The consequences of this industry go beyond the cruelty inflicted on frogs. Various sources have shown that frog populations in Indonesia have declined in recent decades. According to the International Union for Conservation of Nature’s Red List of Threatened Species, populations of the fanged river frog and the crab-eating frog are decreasing. Frogs are considered by conservationists to be a keystone and an indicator species, meaning that they’re integral to a healthy, functioning ecosystem and that their decline is a sign of ecological problems.

If this trend continues, problems stemming from ecological imbalance—such as an increased use of pesticides by farmers because there are no natural predators for insects—will inevitably develop.

Of the two species of frogs captured by workers in the video, only one is on the Ministry of Environment and Forestry’s list of species permitted to be caught in nature. This restriction is likely why frog legs are often mislabeled for export.

Many frogs are protective parents who nurture their young, and these sensitive animals feel pain and fear just like chickens, pigs, and other animals. Frogs don’t exist for humans, and eating their body parts for our pleasure is speciesist.

Whether for a frog’s leg, a chicken’s thigh, or a pig’s hind leg, the cruelty and suffering involved in slaughtering the animals for human consumption are the same.

Labels That Lie: Are You Eating Endangered Species?
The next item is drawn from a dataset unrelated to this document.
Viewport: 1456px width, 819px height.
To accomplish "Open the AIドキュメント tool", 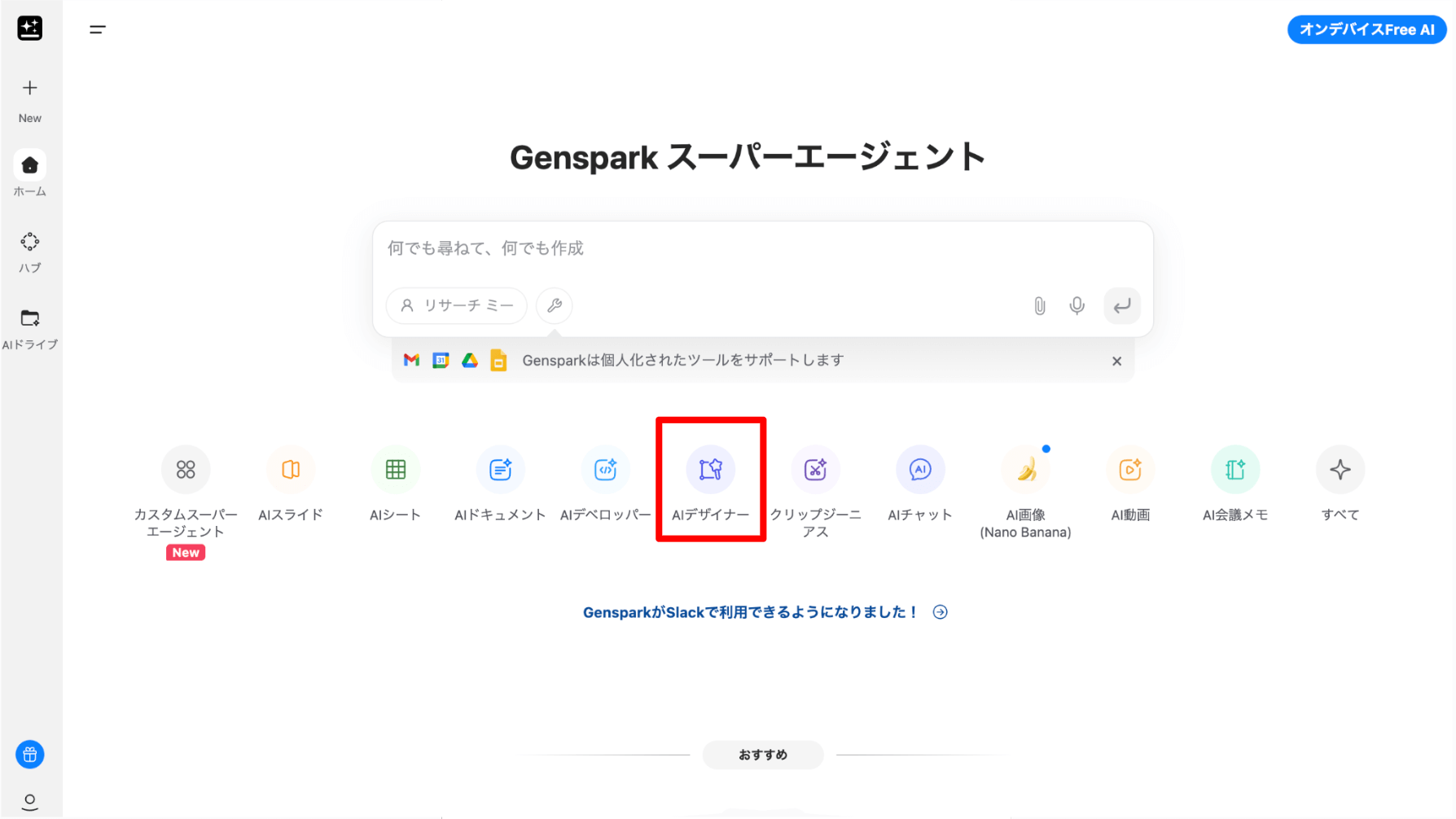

Indonesian suppliers deliberately mislabel and sell two species of frogs—Limnonectes macrodon and Fejervarya cancrivora—as Fejervarya cancrivora, even though suppliers that sell these animals to distributors overseas admit that mislabeling is a regular occurrence and that they can distinguish between the species when packing them.

Violations of Laws

The frog-leg industry appears to be breaking Indonesian laws. Article 66(1) of Indonesian Law No. 18 of 2009 requires that measures be taken concerning animal well-being during capture, husbandry, slaughter, and transport. Additionally, Article 66(2) requires that animals generally be free from pain, fear, or pressure. Yet these facilities operate with callous disregard for the frogs’ pain and suffering and brazenly ignore these laws.

PETA Asia has taken a stand against this cruelty by filing a complaint with the relevant authorities, but we need your help. As conscientious consumers, we all hold the power to end this suffering—so let’s adopt a vegan lifestyle.